United States Special Envoy for Syria
- In office July 27, 2015 – January 20, 2017
- President: Barack Obama
- Preceded by: Daniel Rubinstein
- Succeeded by: Joel Rayburn

United States Consul General in Jerusalem
- In office July 27, 2012 – July 27, 2015
- Preceded by: Daniel Rubinstein
- Succeeded by: Donald Blome

Personal details
- Born: Michael Alan Ratney 1961 (age 64–65)
- Spouse: Karen Sasahara
- Education: Boston University (BS) George Washington University (MA)
- Michael Ratney's voice Ratney's opening statement at his confirmation hearing to be United States ambassador to Saudi Arabia Recorded June 16, 2022

= Michael Ratney =

American diplomat (born 1961)

Michael Alan Ratney (born 1961) is an American diplomat who was the United States ambassador to Saudi Arabia from April 2023 to January 2025. He previously served as the chargé d'affaires of the United States embassy in Israel. He is a non-resident senior adviser with the Center for Strategic and International Studies (CSIS).

== Early life and education ==

Raised in Massachusetts, Ratney is a 1979 graduate of Bedford High School. He has a bachelor of science in mass communication from Boston University and a master of arts in international affairs from the George Washington University.

== Career ==
Ratney is a career member of the Senior Foreign Service, with the rank of Minister-Counselor. He joined the service in 1990. Prior to his appointment as Ambassador, he served as the Acting Deputy Director of the U.S. Department of State's Foreign Service Institute. His most recent assignment before this was chargé d'affaires a.i. at the U.S. embassy in Jerusalem. Ratney served as the dean of the School of Language Studies at the Foreign Service Institute. He was previously on the National Defense University faculty. He served as the State Department's acting deputy assistant secretary for the Levant and Israel and Palestinian Affairs, and was the U.S. special envoy for Syria. Earlier, Ratney was the U.S. consul general in Jerusalem. He was the deputy assistant secretary for international media in the State Department's Bureau of Public Affairs. Prior to this, he served as a spokesman for the State Department's Bureau of Near Eastern Affairs. Other assignments include serving as deputy chief of mission at the U.S. embassy in Doha, Qatar, as well as tours in Mexico City, Baghdad, Beirut, Casablanca, Bridgetown, and Washington, D.C.

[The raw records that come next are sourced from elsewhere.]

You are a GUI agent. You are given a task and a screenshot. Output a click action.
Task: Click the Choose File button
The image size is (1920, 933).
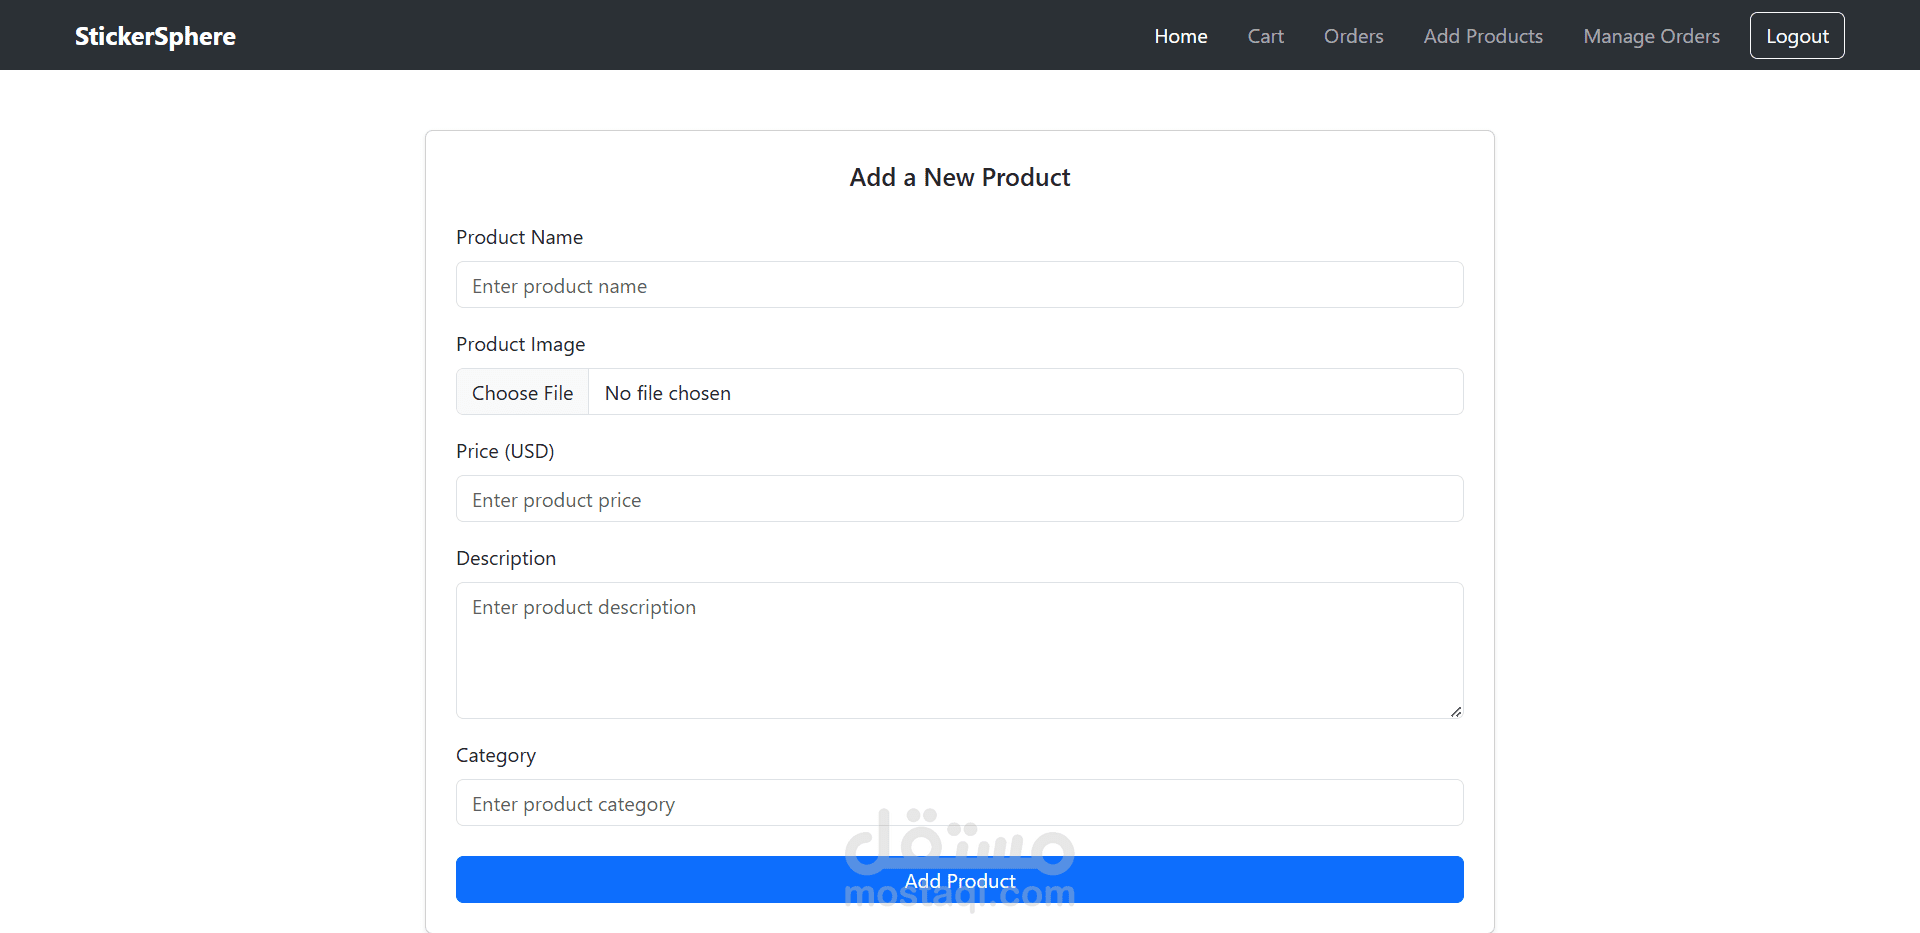tap(523, 392)
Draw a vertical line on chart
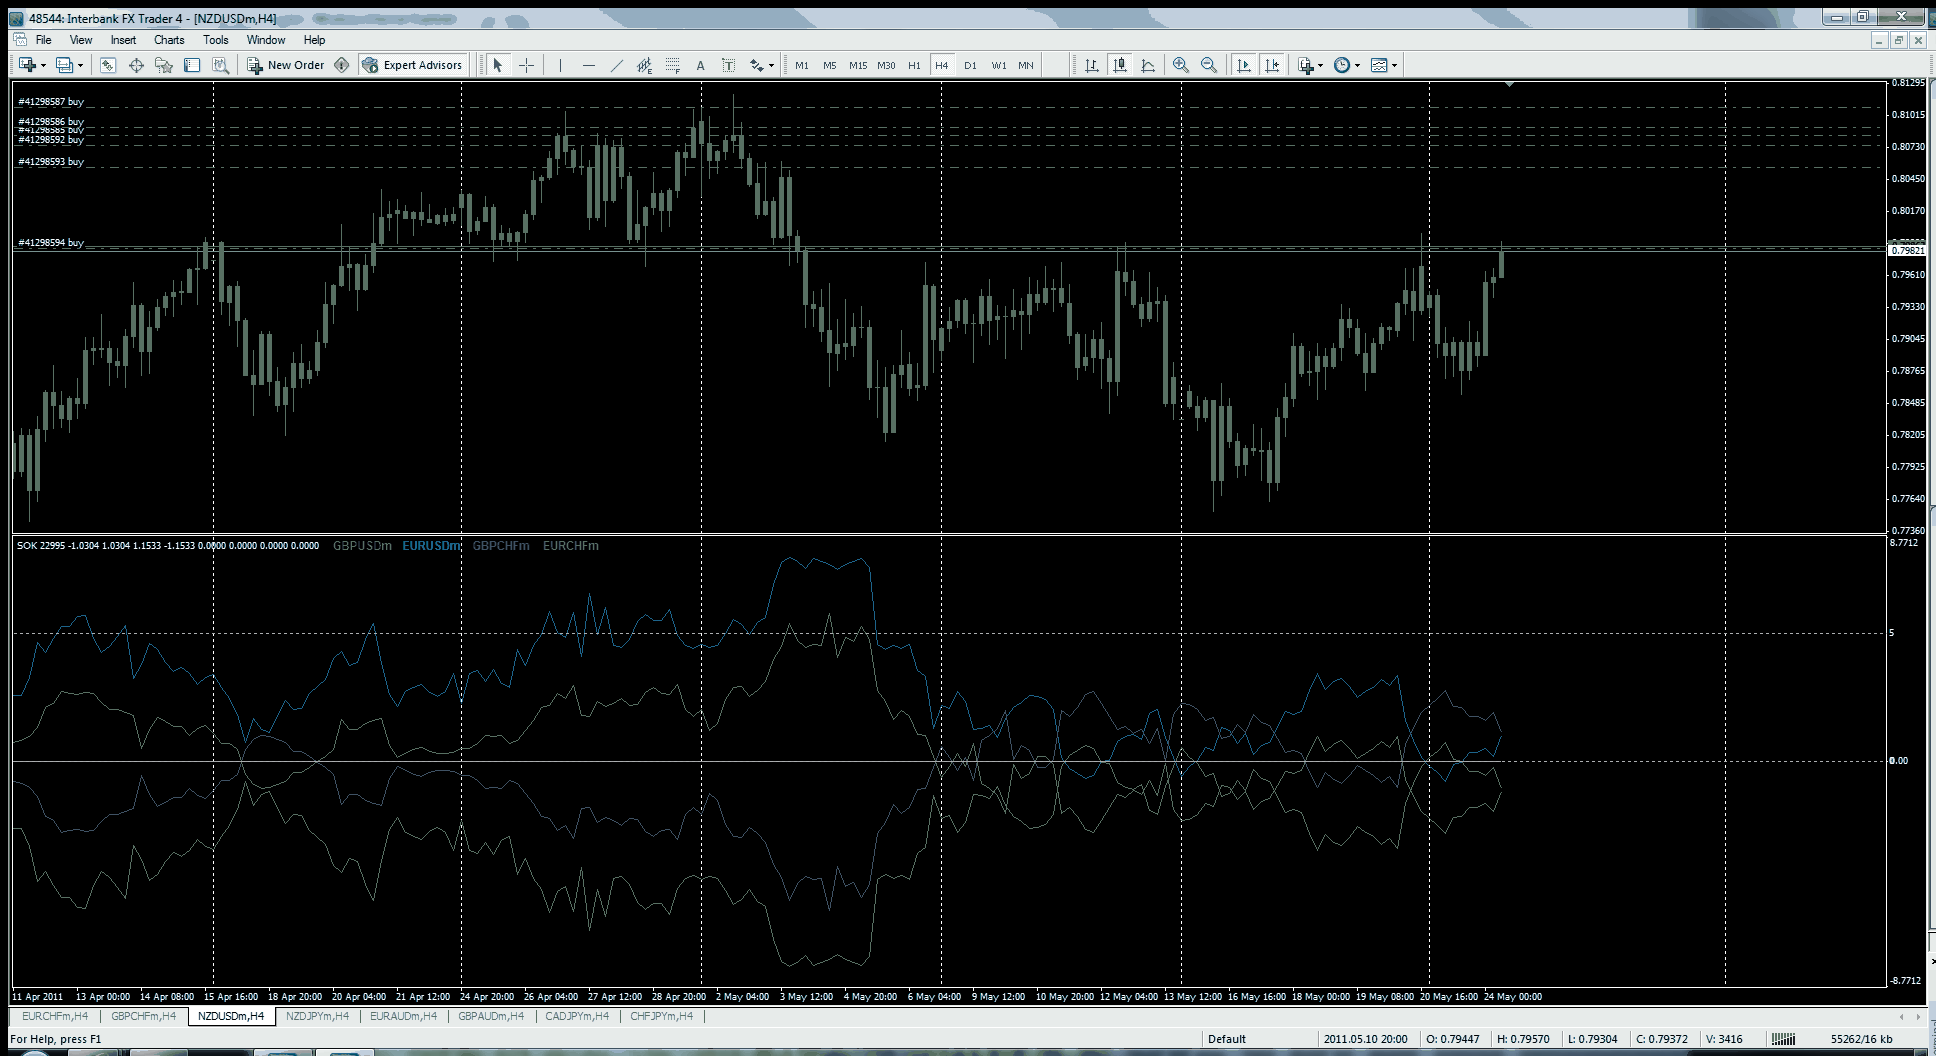This screenshot has width=1936, height=1056. point(560,66)
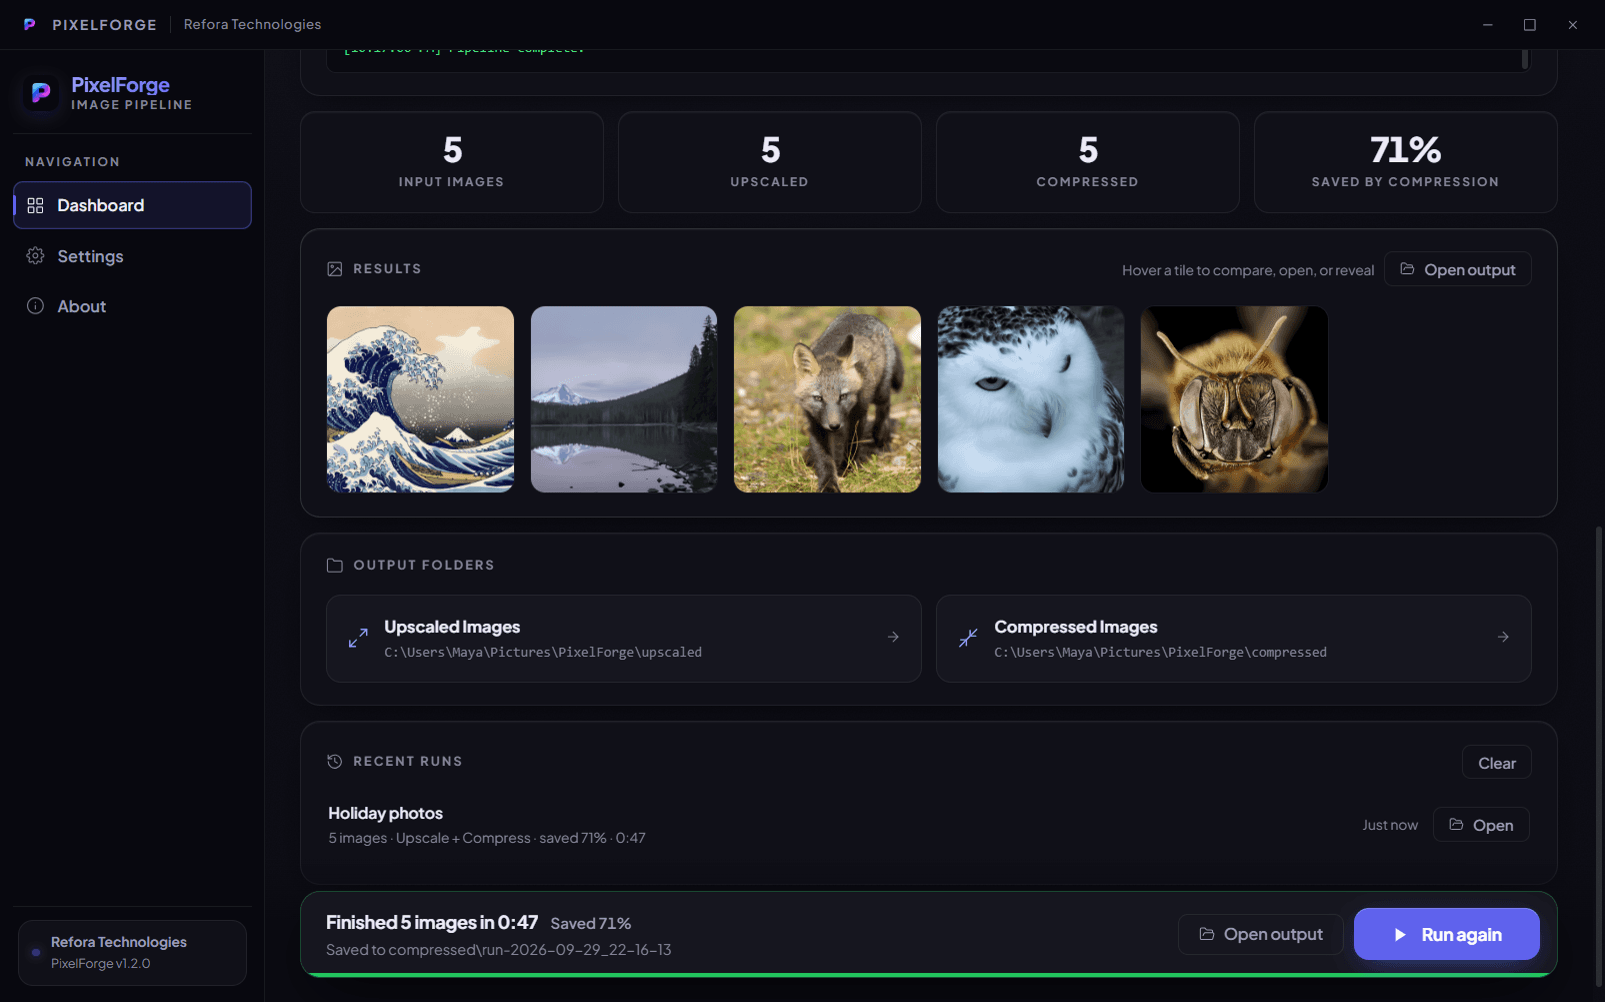Screen dimensions: 1605x1002
Task: Click the Results image icon
Action: (335, 269)
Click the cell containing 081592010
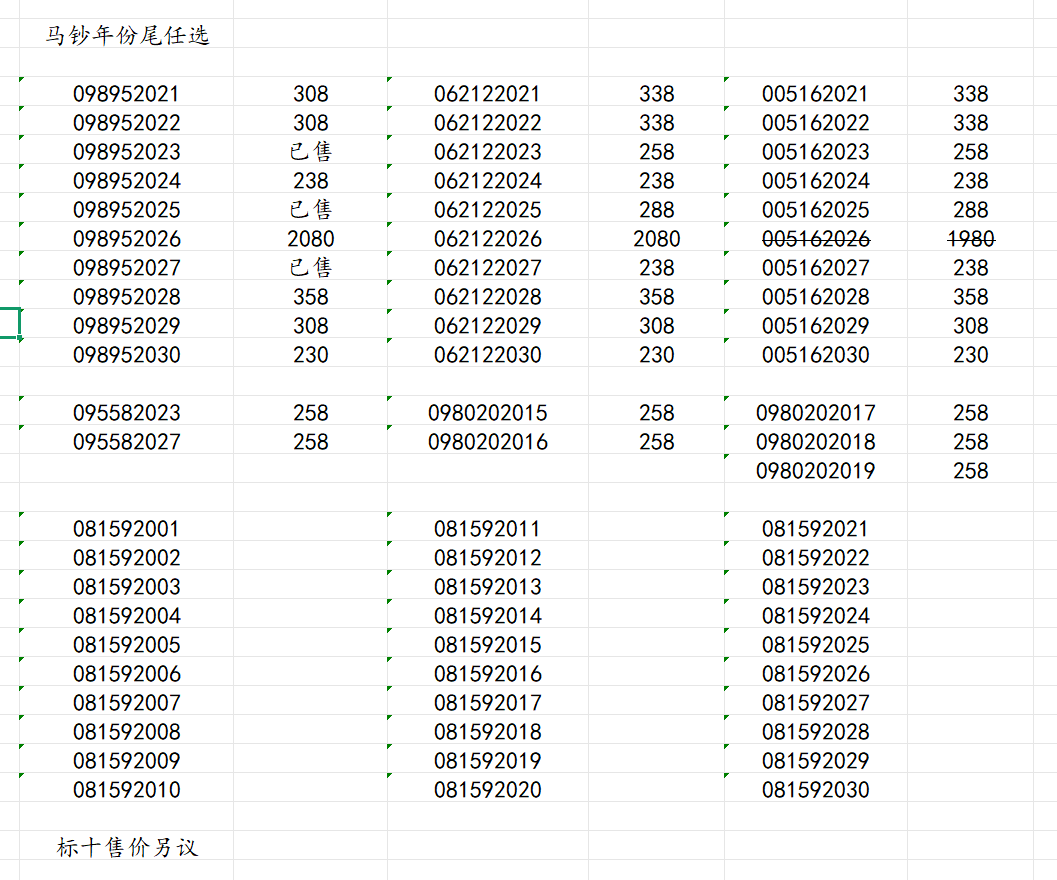Screen dimensions: 1057x880 [127, 790]
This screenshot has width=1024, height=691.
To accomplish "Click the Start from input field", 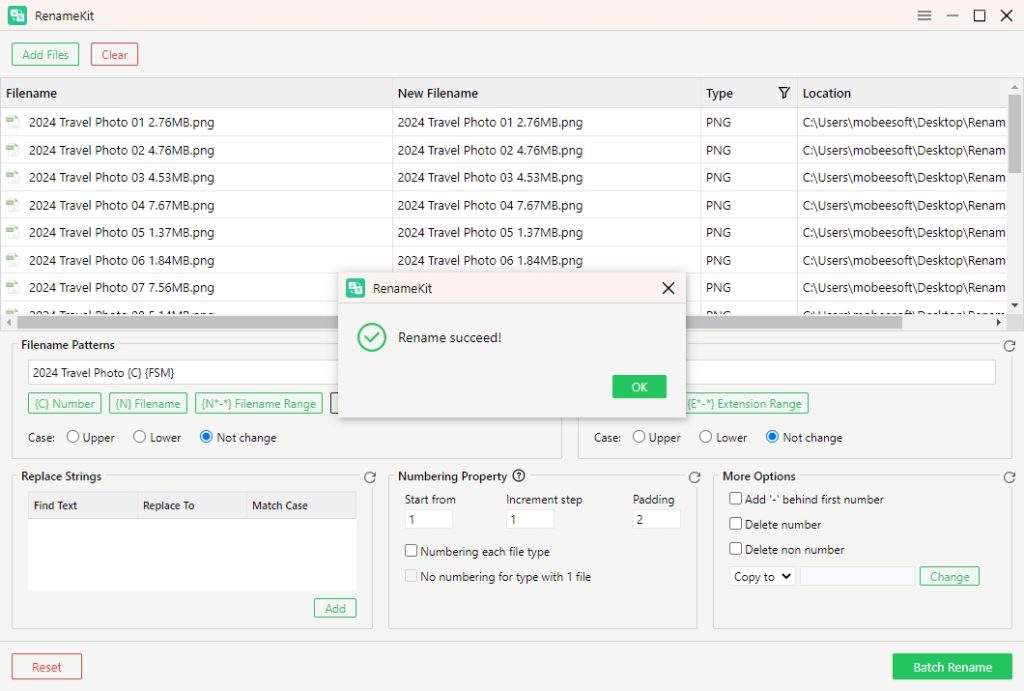I will click(428, 518).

=== Nomination as U.S. ambassador to Saudi Arabia ===

On April 22, 2022, President Joe Biden announced his intent to nominate Ratney to be the next United States ambassador to Saudi Arabia. On April 25, 2022, his nomination was sent to the Senate. Hearings on his nomination were held before the Senate Foreign Relations Committee on June 16, 2022. The committee favorably reported his nomination to the Senate floor on June 23, 2022.

On September 28, 2022, Democratic Senator Ron Wyden placed a hold on Ratney's nomination due to a Saudi national killing Fallon Smart, a teenager from Wyden's home state of Oregon. The Saudi national responsible for Smart's death was reportedly aided by the Saudi government in fleeing the United States, and Wyden urged any ambassador to Saudi Arabia to make this a priority. His nomination expired at the end of the year and was returned to President Biden on January 3, 2023.

President Biden renominated Ratney the same day. The committee favorably reported the nomination to the Senate floor on March 8, 2023. Ratney was confirmed as U.S. Ambassador to Saudi Arabia by the Senate via voice vote on March 14, 2023.

He presented his credentials to the Saudi Ministry of Foreign Affairs on April 27, 2023.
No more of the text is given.